Non è la prima volta che Fiumicino si distingue per iniziative culturali: negli anni, numerosi artisti sono stati ospitati tra i corridoi e le aree comuni del Leonardo da Vinci. Ma questa esposizione segna un salto ulteriore: per dimensione, per prestigio dell’opera e per la coerenza di un progetto che non si limita alla semplice visibilità, ma punta a restituire un senso. Quello della continuità tra bellezza e funzionalità, tra arte e vita.
E mentre l’aeroporto continua a guadagnare premi e riconoscimenti — le Cinque Stelle Skytrax e l’ingresso nella top ten mondiale tra i migliori scali — l’intenzione dichiarata è chiara: fare del viaggio un’esperienza integrale.
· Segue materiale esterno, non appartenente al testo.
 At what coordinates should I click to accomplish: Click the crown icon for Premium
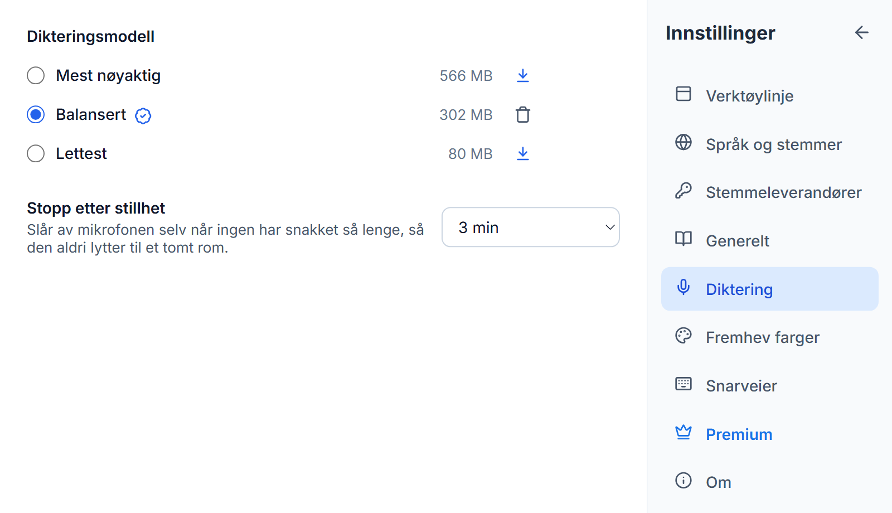point(683,433)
Non solo efficiente, ma anche emotiva. Non solo confortevole, ma ispirata. Perché ogni sguardo che si sofferma, anche solo per un secondo, davanti alla massa fluida della Grande Folla, è già un gesto d’arte. E forse, anche un gesto d’identità.
L’opera resterà al Terminal 1 per un anno. Ma se sarà capace di entrare nel cuore dei passeggeri, se diventerà parte della loro memoria visiva, allora non sarà mai andata via. Perché alcune sculture non si misurano in metri e chilogrammi. Si misurano in risonanza.